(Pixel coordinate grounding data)
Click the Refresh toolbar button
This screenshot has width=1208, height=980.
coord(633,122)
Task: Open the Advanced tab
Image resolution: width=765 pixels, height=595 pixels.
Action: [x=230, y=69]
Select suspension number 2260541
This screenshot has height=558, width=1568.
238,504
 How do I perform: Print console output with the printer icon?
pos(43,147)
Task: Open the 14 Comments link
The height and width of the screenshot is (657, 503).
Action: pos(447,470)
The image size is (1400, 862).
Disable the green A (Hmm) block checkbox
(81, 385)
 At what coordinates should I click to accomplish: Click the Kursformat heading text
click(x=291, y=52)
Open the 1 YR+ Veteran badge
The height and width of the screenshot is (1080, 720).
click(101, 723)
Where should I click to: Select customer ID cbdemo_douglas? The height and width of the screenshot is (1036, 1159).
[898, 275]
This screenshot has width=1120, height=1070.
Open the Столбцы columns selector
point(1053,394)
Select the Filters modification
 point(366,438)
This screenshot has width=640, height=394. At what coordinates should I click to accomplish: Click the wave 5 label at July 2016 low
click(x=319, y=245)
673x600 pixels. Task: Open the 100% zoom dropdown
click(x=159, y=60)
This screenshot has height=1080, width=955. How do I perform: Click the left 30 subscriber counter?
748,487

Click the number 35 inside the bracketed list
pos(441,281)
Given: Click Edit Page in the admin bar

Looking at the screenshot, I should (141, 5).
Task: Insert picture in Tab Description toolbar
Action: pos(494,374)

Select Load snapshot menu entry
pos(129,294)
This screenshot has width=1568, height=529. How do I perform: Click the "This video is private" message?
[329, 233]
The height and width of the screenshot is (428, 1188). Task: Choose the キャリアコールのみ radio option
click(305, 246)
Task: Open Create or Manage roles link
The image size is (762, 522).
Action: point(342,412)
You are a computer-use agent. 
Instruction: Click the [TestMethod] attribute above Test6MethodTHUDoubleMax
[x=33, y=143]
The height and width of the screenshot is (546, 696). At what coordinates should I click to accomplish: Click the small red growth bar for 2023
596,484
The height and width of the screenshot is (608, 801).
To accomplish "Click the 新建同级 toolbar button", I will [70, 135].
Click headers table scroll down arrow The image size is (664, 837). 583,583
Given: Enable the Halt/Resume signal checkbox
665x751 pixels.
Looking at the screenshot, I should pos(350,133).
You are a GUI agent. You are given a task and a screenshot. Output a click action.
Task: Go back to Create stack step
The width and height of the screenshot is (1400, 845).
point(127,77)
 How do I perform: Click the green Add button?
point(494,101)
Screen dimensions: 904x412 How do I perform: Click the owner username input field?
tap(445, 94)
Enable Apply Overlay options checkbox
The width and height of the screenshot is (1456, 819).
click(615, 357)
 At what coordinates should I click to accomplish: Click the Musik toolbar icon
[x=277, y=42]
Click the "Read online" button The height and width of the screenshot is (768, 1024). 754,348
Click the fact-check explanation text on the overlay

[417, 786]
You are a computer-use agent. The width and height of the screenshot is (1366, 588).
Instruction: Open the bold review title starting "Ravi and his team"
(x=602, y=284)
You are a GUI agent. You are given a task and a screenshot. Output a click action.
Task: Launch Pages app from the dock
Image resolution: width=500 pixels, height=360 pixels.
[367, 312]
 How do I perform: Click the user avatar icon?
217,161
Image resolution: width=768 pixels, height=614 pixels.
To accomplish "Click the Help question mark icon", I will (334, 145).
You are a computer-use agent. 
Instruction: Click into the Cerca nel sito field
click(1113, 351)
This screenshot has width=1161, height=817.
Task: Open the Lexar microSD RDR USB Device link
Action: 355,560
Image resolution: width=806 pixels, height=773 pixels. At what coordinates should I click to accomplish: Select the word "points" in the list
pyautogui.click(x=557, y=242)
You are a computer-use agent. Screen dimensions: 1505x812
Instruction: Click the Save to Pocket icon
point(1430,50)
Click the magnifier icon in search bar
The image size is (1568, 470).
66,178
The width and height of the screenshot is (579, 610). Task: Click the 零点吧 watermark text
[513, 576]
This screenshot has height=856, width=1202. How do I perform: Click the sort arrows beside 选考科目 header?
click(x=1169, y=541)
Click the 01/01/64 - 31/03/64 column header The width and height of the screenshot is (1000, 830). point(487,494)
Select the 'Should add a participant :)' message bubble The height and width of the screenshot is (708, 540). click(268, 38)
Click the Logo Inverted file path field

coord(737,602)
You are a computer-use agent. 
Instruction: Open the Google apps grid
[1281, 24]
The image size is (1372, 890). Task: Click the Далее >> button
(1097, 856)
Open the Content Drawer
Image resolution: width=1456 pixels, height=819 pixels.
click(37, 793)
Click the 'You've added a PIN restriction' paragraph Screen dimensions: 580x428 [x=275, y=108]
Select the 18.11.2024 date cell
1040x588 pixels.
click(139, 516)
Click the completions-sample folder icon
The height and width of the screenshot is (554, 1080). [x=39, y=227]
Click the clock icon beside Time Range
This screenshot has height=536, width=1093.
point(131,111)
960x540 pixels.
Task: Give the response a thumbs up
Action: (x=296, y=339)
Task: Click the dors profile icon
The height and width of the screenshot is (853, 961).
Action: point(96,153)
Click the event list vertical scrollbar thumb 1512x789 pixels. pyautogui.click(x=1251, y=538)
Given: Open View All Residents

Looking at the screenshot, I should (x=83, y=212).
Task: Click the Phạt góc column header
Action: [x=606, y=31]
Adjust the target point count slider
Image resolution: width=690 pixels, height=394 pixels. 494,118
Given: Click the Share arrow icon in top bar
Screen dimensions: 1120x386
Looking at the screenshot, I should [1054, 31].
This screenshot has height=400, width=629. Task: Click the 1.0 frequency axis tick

DIRECTIONS FOR THIS TASK
From the first line to the last, return the data exactly as written.

RESULT
Click the Refresh toolbar button
This screenshot has width=1208, height=980.
coord(633,122)
Task: Open the Advanced tab
Image resolution: width=765 pixels, height=595 pixels.
Action: [x=230, y=69]
Select suspension number 2260541
This screenshot has height=558, width=1568.
238,504
 How do I perform: Print console output with the printer icon?
pos(43,147)
Task: Open the 14 Comments link
The height and width of the screenshot is (657, 503).
Action: pos(447,470)
The image size is (1400, 862).
Disable the green A (Hmm) block checkbox
(81, 385)
 At what coordinates should I click to accomplish: Click the Kursformat heading text
click(x=291, y=52)
Open the 1 YR+ Veteran badge
The height and width of the screenshot is (1080, 720).
click(101, 723)
Where should I click to: Select customer ID cbdemo_douglas? The height and width of the screenshot is (1036, 1159).
[898, 275]
This screenshot has width=1120, height=1070.
Open the Столбцы columns selector
point(1053,394)
Select the Filters modification
 point(366,438)
This screenshot has width=640, height=394. At what coordinates should I click to accomplish: Click the wave 5 label at July 2016 low
click(x=319, y=245)
673x600 pixels. Task: Open the 100% zoom dropdown
click(x=159, y=60)
This screenshot has height=1080, width=955. How do I perform: Click the left 30 subscriber counter?
748,487

Click the number 35 inside the bracketed list
pos(441,281)
Given: Click Edit Page in the admin bar

Looking at the screenshot, I should (141, 5).
Task: Insert picture in Tab Description toolbar
Action: pos(494,374)

Select Load snapshot menu entry
pos(129,294)
This screenshot has width=1568, height=529. How do I perform: Click the "This video is private" message?
[329, 233]
The height and width of the screenshot is (428, 1188). Task: Choose the キャリアコールのみ radio option
click(305, 246)
Task: Open Create or Manage roles link
The image size is (762, 522).
Action: point(342,412)
You are a computer-use agent. 
Instruction: Click the [TestMethod] attribute above Test6MethodTHUDoubleMax
[x=33, y=143]
The height and width of the screenshot is (546, 696). At what coordinates should I click to accomplish: Click the small red growth bar for 2023
596,484
The height and width of the screenshot is (608, 801).
To accomplish "Click the 新建同级 toolbar button", I will [70, 135].
Click headers table scroll down arrow The image size is (664, 837). 583,583
Given: Enable the Halt/Resume signal checkbox
665x751 pixels.
Looking at the screenshot, I should pos(350,133).
You are a GUI agent. You are given a task and a screenshot. Output a click action.
Task: Go back to Create stack step
The width and height of the screenshot is (1400, 845).
point(127,77)
 How do I perform: Click the green Add button?
point(494,101)
Screen dimensions: 904x412 How do I perform: Click the owner username input field?
tap(445, 94)
Enable Apply Overlay options checkbox
The width and height of the screenshot is (1456, 819).
click(615, 357)
 At what coordinates should I click to accomplish: Click the Musik toolbar icon
[x=277, y=42]
Click the "Read online" button The height and width of the screenshot is (768, 1024). 754,348
Click the fact-check explanation text on the overlay

[417, 786]
You are a computer-use agent. The width and height of the screenshot is (1366, 588).
Instruction: Open the bold review title starting "Ravi and his team"
(x=602, y=284)
You are a GUI agent. You are given a task and a screenshot. Output a click action.
Task: Launch Pages app from the dock
Image resolution: width=500 pixels, height=360 pixels.
[367, 312]
 How do I perform: Click the user avatar icon?
217,161
Image resolution: width=768 pixels, height=614 pixels.
To accomplish "Click the Help question mark icon", I will (334, 145).
You are a computer-use agent. 
Instruction: Click into the Cerca nel sito field
click(1113, 351)
This screenshot has width=1161, height=817.
Task: Open the Lexar microSD RDR USB Device link
Action: 355,560
Image resolution: width=806 pixels, height=773 pixels. At what coordinates should I click to accomplish: Select the word "points" in the list
pyautogui.click(x=557, y=242)
You are a computer-use agent. Screen dimensions: 1505x812
Instruction: Click the Save to Pocket icon
point(1430,50)
Click the magnifier icon in search bar
The image size is (1568, 470).
66,178
The width and height of the screenshot is (579, 610). Task: Click the 零点吧 watermark text
[513, 576]
This screenshot has height=856, width=1202. How do I perform: Click the sort arrows beside 选考科目 header?
click(x=1169, y=541)
Click the 01/01/64 - 31/03/64 column header The width and height of the screenshot is (1000, 830). point(487,494)
Select the 'Should add a participant :)' message bubble The height and width of the screenshot is (708, 540). click(268, 38)
Click the Logo Inverted file path field

coord(737,602)
You are a computer-use agent. 
Instruction: Open the Google apps grid
[1281, 24]
The image size is (1372, 890). Task: Click the Далее >> button
(1097, 856)
Open the Content Drawer
Image resolution: width=1456 pixels, height=819 pixels.
click(37, 793)
Click the 'You've added a PIN restriction' paragraph Screen dimensions: 580x428 [x=275, y=108]
Select the 18.11.2024 date cell
1040x588 pixels.
click(139, 516)
Click the completions-sample folder icon
The height and width of the screenshot is (554, 1080). [x=39, y=227]
Click the clock icon beside Time Range
This screenshot has height=536, width=1093.
point(131,111)
960x540 pixels.
Task: Give the response a thumbs up
Action: (x=296, y=339)
Task: Click the dors profile icon
The height and width of the screenshot is (853, 961).
Action: point(96,153)
Click the event list vertical scrollbar thumb 1512x789 pixels. pyautogui.click(x=1251, y=538)
Given: Open View All Residents

Looking at the screenshot, I should (x=83, y=212).
Task: Click the Phạt góc column header
Action: [x=606, y=31]
Adjust the target point count slider
Image resolution: width=690 pixels, height=394 pixels. 494,118
Given: Click the Share arrow icon in top bar
Screen dimensions: 1120x386
Looking at the screenshot, I should [1054, 31].
This screenshot has height=400, width=629. Task: Click the 1.0 frequency axis tick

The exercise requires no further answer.